The lone voice of horticultural reason

“Bone meal is good to add to soil when planting trees and shrubs”

Rummage through many gardener’s garages or potting sheds, and you’ll often find a bag of bone meal. Many gardening books and myriad magazine articles published today laud the merits of bone meal as a soil additive at time of planting. You’ll certainly see it for sale at all the nurseries, right alongside the bags of fertilizers, this one, lone, super-additive that we are led to believe is worthwhile to add to the soil when planting trees and shrubs.

It isn’t. Bone meal is a leftover from the bygone era when all-purpose organic and synthetic fertilizers weren’t available in bags at nurseries. Bone meal was a nice source of phosphorous, the middle number on a bag of modern fertilizer (N-P-K, nitrogen, phosphorus, potassium). Before N-P-K was sold together in bags, gardeners had to make due purchasing each of these nutrients separately.

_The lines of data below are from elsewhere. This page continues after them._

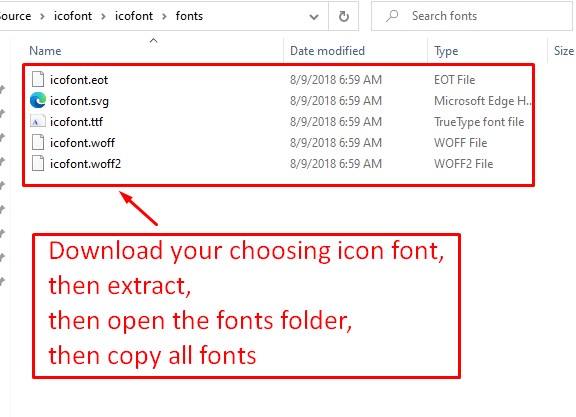Screen dimensions: 576x417
Task: Click the Edge icon beside icofont.svg
Action: 38,100
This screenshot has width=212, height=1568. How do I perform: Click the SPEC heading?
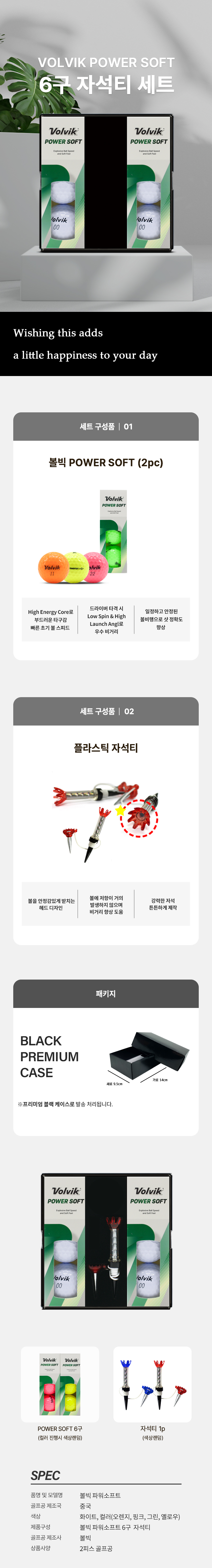(x=45, y=1476)
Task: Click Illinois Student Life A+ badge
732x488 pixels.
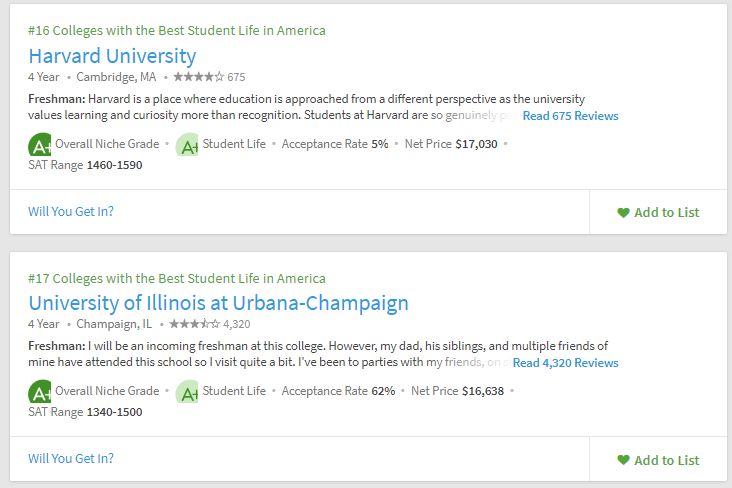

Modern bone meal has an NPK of around 0-12-0. It also contains a modest amount of calcium, one of the important micronutrients. However, both phosphorus and calcium are usually adequate in soil before you plant anything. If you plan on fertilizing with a tree and shrub, or all-purpose fertilizer, your soil is going to contain ample phosphorus. If you’re not, the soil is still going to contain ample phosphorus.

Excess phosphorus, however, is very harmful to plants. It weakens and can destroy formation of the mycorrhizal fungi in a plant’s root system that is essential to help the plant draw water and nutrients.

Bone meal? Too much of a good thing. You never need it. Then why is it still for sale, you ask? Because if people will buy it, the gardening industry will sell it. What, are you new to this site?